JUST IN: US-UK-Canada-Australia Industrial Base Initiative Yet to Gather Steam
LONDON — A U.S. government initiative to create a trusted international alliance of defense industries is in its early stages but hasn’t truly gotten off the ground yet, representatives of the four participating nations said Sept. 9 at a quadrilateral conference.
The idea behind the National Technology and Industrial Base initiative is to create stronger relationships between the United States, Canada, United Kingdom and Australia defense industries. It is modeled after the so-called “Five Eyes” alliance of those four nations plus New Zealand, which all share intelligence. The expansion of the NTIB was initiated in the 2017 National Defense Authorization Act. It expanded on a previous law that was intended to create a stronger bilateral defense industrial base relationship with Canada.

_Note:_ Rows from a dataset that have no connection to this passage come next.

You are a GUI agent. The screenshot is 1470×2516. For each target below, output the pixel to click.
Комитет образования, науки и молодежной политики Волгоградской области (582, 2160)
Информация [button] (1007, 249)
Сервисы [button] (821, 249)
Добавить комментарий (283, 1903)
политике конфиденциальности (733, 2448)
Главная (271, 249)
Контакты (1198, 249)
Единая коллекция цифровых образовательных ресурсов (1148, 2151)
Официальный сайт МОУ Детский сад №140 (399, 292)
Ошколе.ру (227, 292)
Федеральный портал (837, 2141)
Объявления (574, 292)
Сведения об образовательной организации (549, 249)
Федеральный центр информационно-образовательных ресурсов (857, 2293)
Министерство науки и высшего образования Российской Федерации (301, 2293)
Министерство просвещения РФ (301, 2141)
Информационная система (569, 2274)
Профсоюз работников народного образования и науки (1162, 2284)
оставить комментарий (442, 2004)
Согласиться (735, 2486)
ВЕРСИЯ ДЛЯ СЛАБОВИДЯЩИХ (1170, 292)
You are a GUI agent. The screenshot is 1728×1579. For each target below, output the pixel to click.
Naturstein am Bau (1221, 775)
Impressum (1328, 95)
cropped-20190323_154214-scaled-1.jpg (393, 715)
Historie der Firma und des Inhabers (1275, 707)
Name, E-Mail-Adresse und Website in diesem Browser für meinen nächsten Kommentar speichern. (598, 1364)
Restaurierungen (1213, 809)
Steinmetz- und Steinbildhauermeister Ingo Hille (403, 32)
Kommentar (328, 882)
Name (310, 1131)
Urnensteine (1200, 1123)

The idea was the brainchild of the late Sen. John McCain, R-Ariz., who turned his attention to acquisition reform in 2014. The four nations cooperated politically and on intelligence and nuclear issues, why shouldn’t they be cooperating in defense technology, he asked, according to a conference panelist. The conference was held under the Chatham House rule, where participants can be quoted but their identities and affiliation can’t be cited in news accounts.
“Let’s bring together our closest allies and figure out a way to make progress in innovation and integration of our technologies,” was McCain’s thinking, according to the panelist.
And if McCain were still alive he would undoubtedly be “berating” the Defense Department on its lack of progress, said the panelist, who admitted that the senator’s death took some wind out of the initiative’s sails.
The discussion, held the day before the Defence and Security Equipment International trade show formally kicked off in London, was sponsored by four nonprofits: the National Defense Industrial Association; the Canadian Association of Defence and Security Industries; Australian Industry and Defence Network and the U.K.’s ADS.
The NTIB initiative has yet to reach its full potential, said another panelist. “It’s a journey of discovery,” he said.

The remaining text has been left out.